__正文__:
· · ·

开启Tranquility Kafka,在数据节点上编辑conf/supervise/quickstart.conf 文件,将Tranquility Kafka注释放开

[root@strom imply-2.7.12]# cd conf/supervise/
[root@strom supervise]# ls
data.conf  master-no-zk.conf  master-with-zk.conf  query.conf  quickstart.conf
[root@strom supervise]# vi quickstart.conf 

:verify bin/verify-java
:verify bin/verify-default-ports
:verify bin/verify-version-check
:kill-timeout 10

!p10 zk bin/run-zk conf-quickstart
coordinator bin/run-druid coordinator conf-quickstart
broker bin/run-druid broker conf-quickstart
historical bin/run-druid historical conf-quickstart
!p80 overlord bin/run-druid overlord conf-quickstart
!p90 middleManager bin/run-druid middleManager conf-quickstart
imply-ui bin/run-imply-ui-quickstart conf-quickstart

# Uncomment to use Tranquility Server  
#!p95 tranquility-server bin/tranquility server -configFile conf-quickstart/tranquility/server.json

# Uncomment to use Tranquility Kafka 把此处的注释去掉的
!p95 tranquility-kafka bin/tranquility kafka -configFile conf-quickstart/tranquility/kafka.json

# Uncomment to use Tranquility Clarity metrics server
#!p95 tranquility-metrics-server java -Xms2g -Xmx2g -cp "dist/tranquility/lib/*:dist/tranquility/conf" com.metamx.tranquility.distribution.DistributionMain server -configFile conf-quickstart/tranquility/server-for-metrics.yaml
:wq!
2.2.6 详细配置可参考:

http://druid.io/docs/0.10.1/tutorials/tutorial-kafka.html

配置参考

通用配置:https://github.com/druid-io/tranquility/blob/master/docs/configuration.md
数据摄入通用配置:http://druid.io/docs/latest/ingestion/index.html
Tranquility Kafka:https://github.com/druid-io/tranquility/blob/master/docs/kafka.md

Druid 查询数据

1、基本sql查询

druid 查询接口的使用
druid的查询接口是HTTP REST 风格的查询方式,使用HTTP REST 风格查询(Broker,Historical,或者Realtime)节点的数据,查询参数为JSON格式,每个节点类型都会暴露相同的REST查询接口

curl -X POST '<queryable_host>:<port>/druid/v2/?pretty' -H 'Content-Type:application/json' -d @<query_json_file>
queryable_host: broker节点ip port: broker 节点端口 默认是8082
curl -L -H'Content-Type: application/json' -XPOST --data-binary @quickstart/aa.json http://10.20.23.41:8082/druid/v2/?pretty
query 查询的类型有

1、Timeseries
2、TopN
3、GroupBy
4、Time Boundary
5、Segment Metadata
6、Datasource Metadata
7、Search
8、select
其中 Timeseries、TopN、GroupBy为聚合查询,Time Boundary、Segment Metadata、Datasource Metadata 为元数据查询,Search 为搜索查询
1、Timeseries
对于需要统计一段时间内的汇总数据,或者是指定时间粒度的汇总数据,druid可以通过Timeseries来完成。

· · ·

__提供的数据__:
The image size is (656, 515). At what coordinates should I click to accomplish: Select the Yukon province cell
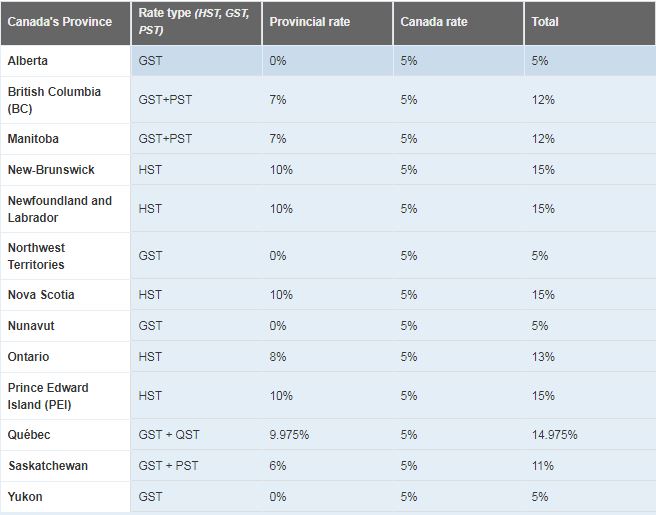pyautogui.click(x=25, y=497)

· · ·

__要做的事__: 接着讲 Druid 配置和查询的这篇正文最后一句往下写。 这些数据跟正文讲的内容没有关系。

__参考答案__:
timeseries 查询包括如下的字段:

字段名描述是否必须
queryType查询类型,这里只有填写timeseries查询
dataSource要查询的数据集
descending是否降序
queryType查询类型,这里只有填写timeseries查询
intervals查询的时间范围,默认是ISO-8601格式
granularity查询结果进行聚合的时间粒度
filter过滤条件
aggregations聚合
postAggregations后期聚合
context指定一些查询参数
granularity查询结果进行聚合的时间粒度
timeseries输出每个时间粒度内指定条件的统计信息,通过filter指定条件过滤,通过aggregations和postAggregations指定聚合方式。
timeseries不能输出维度信息,granularity支持all,none,second,minute,hour,day,week,month,year等维度

all:汇总1条输出 none:不推荐使用

其他的:则输出相应粒度统计信息

查询的json

{
  "aggregations": [
    {
      "type": "count", 
      "name": "count"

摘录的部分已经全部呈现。